Back to OmniFocus but for a Different Reason Than Usual

Looks interesting – but aren’t you going to have to manually load team status into OF, putting the burden back on you as leader?

If the teams were not using the automation correctly, making impossible the top level view you’re in need of, how would a wild-wild-west approach that teams can do whatever they want make things better.

Sorry, maybe I’m missing something the video didn’t explain.

Those are legitimate questions. Part of my answer is that I concluded I was tracking too much detail with far too many projects that I was monitoring or directly responsible for. I’m going to take a different approach.

I will add only the project outcomes/goals to my project list tagged with the person responsible. I will not have any details of their projects in my list, though I will obviously have all details for my own projects. Individual senior leaders meet with me every other week and I meet with the entire SLT team on alternate weeks. I’ll get a status update either during the individual or the SLT meetings. After the meetings I’ll note in OF (or my executive administrative assistant will) any items I want to follow-up on in subsequent meetings. They will be responsible for results and tracking everything related to their responsibilities.

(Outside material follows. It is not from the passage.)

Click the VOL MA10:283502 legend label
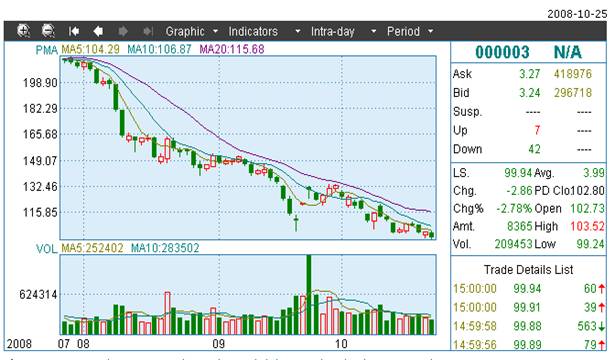click(165, 248)
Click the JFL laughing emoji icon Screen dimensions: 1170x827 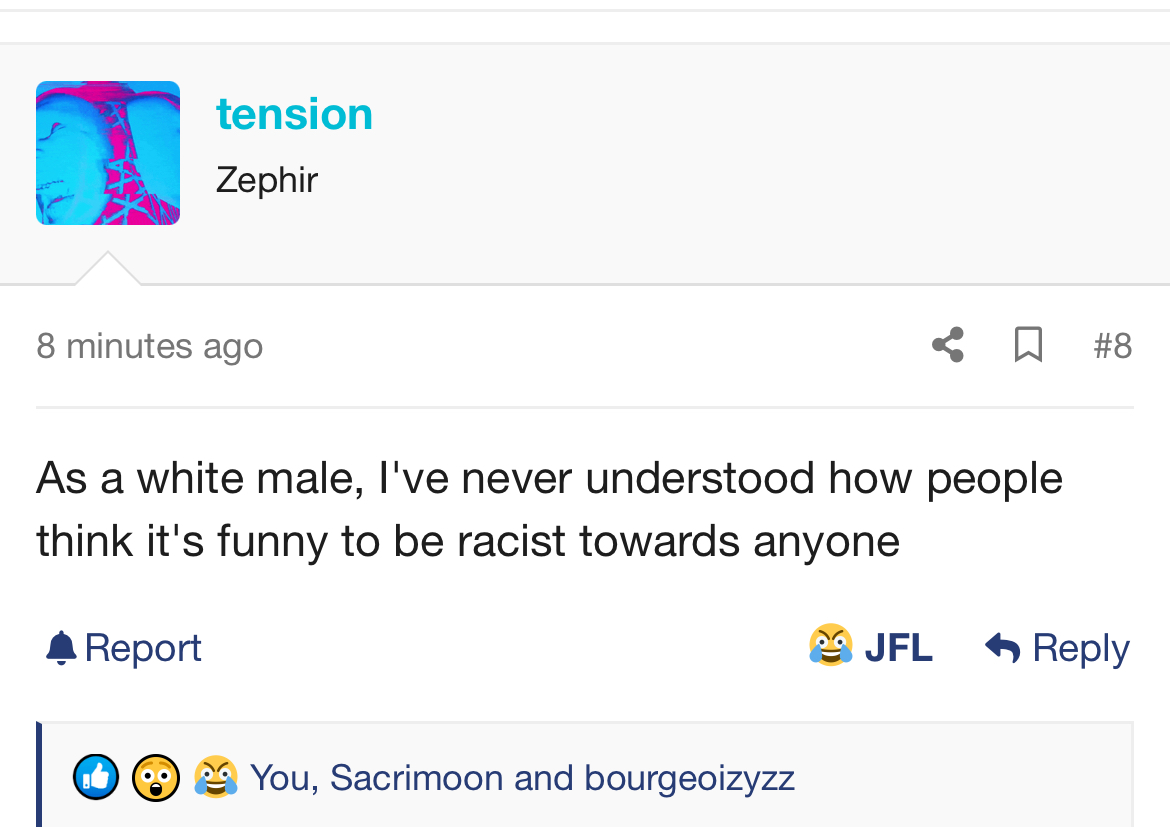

I will focus only on the status of the project and if it is on track to be completed on time.

In other words, I’m shifting more responsibility to the SLT and I’m moving up to 30K feet. I will look at the runway during the individual meetings. I anticipate, but time will tell, that I will be more strategic in my own work, stay out of the weeds, and shift more detailed responsibility to the SLT. This should simplify my project management needs as I depend on my team to deal with tracking their responsibilities with their teams in whatever way works best for them. They are responsible for results, how they get there is up to them.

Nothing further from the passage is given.